*Task instructions*:
Rewrite the entries below, replacing "This screenshot has" with "This image has" everywhere it occurs and leaving all other text unchanged.

*Given information*:
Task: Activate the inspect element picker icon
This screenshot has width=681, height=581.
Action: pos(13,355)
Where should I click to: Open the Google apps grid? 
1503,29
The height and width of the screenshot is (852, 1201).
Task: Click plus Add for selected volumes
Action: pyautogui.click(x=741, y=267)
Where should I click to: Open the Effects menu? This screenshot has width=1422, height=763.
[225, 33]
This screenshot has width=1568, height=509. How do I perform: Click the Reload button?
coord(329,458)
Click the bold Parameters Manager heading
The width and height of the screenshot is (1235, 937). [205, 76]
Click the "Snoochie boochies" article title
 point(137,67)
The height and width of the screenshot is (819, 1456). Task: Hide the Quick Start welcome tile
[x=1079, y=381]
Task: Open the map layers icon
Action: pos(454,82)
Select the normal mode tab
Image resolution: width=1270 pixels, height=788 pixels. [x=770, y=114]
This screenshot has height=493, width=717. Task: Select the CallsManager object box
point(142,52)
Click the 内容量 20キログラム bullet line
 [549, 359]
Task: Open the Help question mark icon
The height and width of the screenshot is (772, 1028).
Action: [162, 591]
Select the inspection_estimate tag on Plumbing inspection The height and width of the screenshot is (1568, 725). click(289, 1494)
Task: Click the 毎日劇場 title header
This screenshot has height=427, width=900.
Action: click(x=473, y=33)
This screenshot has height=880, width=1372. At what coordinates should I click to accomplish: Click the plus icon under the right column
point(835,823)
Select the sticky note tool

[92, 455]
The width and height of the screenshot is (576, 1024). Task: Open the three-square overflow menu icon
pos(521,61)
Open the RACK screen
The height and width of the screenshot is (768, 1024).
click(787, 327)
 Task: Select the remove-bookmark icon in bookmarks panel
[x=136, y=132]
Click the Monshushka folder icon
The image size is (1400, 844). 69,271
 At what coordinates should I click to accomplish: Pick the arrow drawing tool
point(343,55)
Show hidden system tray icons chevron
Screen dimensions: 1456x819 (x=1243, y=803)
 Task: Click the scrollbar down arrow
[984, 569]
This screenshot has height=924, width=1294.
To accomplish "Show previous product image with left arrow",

*Correct result*:
Task: Activate the inspect element picker icon
This image has width=681, height=581.
Action: pos(13,355)
Where should I click to: Open the Google apps grid? 
1503,29
The height and width of the screenshot is (852, 1201).
Task: Click plus Add for selected volumes
Action: pyautogui.click(x=741, y=267)
Where should I click to: Open the Effects menu? This image has width=1422, height=763.
[225, 33]
This image has width=1568, height=509. How do I perform: Click the Reload button?
coord(329,458)
Click the bold Parameters Manager heading
The width and height of the screenshot is (1235, 937). [205, 76]
Click the "Snoochie boochies" article title
 point(137,67)
The height and width of the screenshot is (819, 1456). Task: Hide the Quick Start welcome tile
[x=1079, y=381]
Task: Open the map layers icon
Action: pos(454,82)
Select the normal mode tab
Image resolution: width=1270 pixels, height=788 pixels. [x=770, y=114]
This image has height=493, width=717. Task: Select the CallsManager object box
point(142,52)
Click the 内容量 20キログラム bullet line
 [549, 359]
Task: Open the Help question mark icon
The height and width of the screenshot is (772, 1028).
Action: [162, 591]
Select the inspection_estimate tag on Plumbing inspection The height and width of the screenshot is (1568, 725). click(289, 1494)
Task: Click the 毎日劇場 title header
This image has height=427, width=900.
Action: click(x=473, y=33)
This image has height=880, width=1372. At what coordinates should I click to accomplish: Click the plus icon under the right column
point(835,823)
Select the sticky note tool

[92, 455]
The width and height of the screenshot is (576, 1024). Task: Open the three-square overflow menu icon
pos(521,61)
Open the RACK screen
The height and width of the screenshot is (768, 1024).
click(787, 327)
 Task: Select the remove-bookmark icon in bookmarks panel
[x=136, y=132]
Click the Monshushka folder icon
The image size is (1400, 844). 69,271
 At what coordinates should I click to accomplish: Pick the arrow drawing tool
point(343,55)
Show hidden system tray icons chevron
Screen dimensions: 1456x819 (x=1243, y=803)
 Task: Click the scrollbar down arrow
[984, 569]
This image has height=924, width=1294.
To accomplish "Show previous product image with left arrow",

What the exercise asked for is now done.